Dahulu, kain sarung bagi saya dan teman-teman sepermainan, bukan hanya berfungsi sebagai salah satu perlengkapan shalat saja, tetapi juga alat untuk permainan. Permainan yang biasanya hanya kami mainkan ketika berada di masjid. Teras Masjid Jami’ Al-anwar tepatnya. Sebuah masjid yang cukup besar yang letaknya sekitar lima puluh meter dari rumah saya.

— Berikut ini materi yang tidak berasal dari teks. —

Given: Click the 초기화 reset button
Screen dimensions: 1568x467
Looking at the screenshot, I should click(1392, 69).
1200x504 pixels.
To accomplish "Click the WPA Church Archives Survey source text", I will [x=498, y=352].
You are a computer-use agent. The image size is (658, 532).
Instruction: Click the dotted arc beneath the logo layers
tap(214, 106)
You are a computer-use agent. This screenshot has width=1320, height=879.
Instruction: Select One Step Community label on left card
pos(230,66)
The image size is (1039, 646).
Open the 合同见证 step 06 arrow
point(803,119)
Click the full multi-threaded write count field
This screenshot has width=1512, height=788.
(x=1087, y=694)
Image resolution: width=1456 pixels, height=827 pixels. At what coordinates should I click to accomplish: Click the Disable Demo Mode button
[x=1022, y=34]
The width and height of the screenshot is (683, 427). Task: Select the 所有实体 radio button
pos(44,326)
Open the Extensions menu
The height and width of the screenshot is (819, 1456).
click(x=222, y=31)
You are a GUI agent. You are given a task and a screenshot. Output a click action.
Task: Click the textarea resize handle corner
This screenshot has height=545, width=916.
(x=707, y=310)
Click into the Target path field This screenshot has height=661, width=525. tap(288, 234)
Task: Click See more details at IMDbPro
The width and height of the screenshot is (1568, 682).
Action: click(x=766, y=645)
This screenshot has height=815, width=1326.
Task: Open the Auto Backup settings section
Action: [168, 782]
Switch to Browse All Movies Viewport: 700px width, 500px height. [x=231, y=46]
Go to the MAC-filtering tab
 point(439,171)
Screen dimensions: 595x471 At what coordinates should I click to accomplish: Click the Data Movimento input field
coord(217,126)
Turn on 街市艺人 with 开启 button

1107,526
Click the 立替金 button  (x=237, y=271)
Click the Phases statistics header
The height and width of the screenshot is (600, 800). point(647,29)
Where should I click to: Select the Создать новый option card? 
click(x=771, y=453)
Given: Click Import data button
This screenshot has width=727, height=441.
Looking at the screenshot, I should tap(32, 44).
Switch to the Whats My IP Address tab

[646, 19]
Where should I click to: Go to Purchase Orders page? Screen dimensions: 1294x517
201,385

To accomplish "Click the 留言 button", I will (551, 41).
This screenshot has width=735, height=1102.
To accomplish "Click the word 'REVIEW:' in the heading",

Ada dua permainan yang sering kami mainkan dengan alat bantu kain sarung. Ninja-ninjaan dan cambuk-cambukan. Keduanya biasa kami mainkan di antara waktu shalat Maghrib dan Isya. Sebab saya dan teman-teman yang shalat maghrib tidak pulang ke rumah. Selepas melaksanakan shalat isya barulah kami pulang.
Ninja-ninjaan
Kain sarung yang kami bawa, kami kenakan sedemikian rupa sehingga menutupi seluruh wajah kecuali kedua mata. Sebuah usaha untuk menirukan kostum ninja. Dengan kostum yang sebenarnya ribet tersebut, saya dan teman-teman sepermainan berlagak seperti ninja yang bertarung satu sama lain.
Seru!
Cambuk-cambukan
Kain sarung kami gulung sedemikian rupa sehingga mengerucut di salah satu ujungnya. Sementara ujung lainnya agak besar dan dibuat simpul untuk dijadikan sebagai pegangan.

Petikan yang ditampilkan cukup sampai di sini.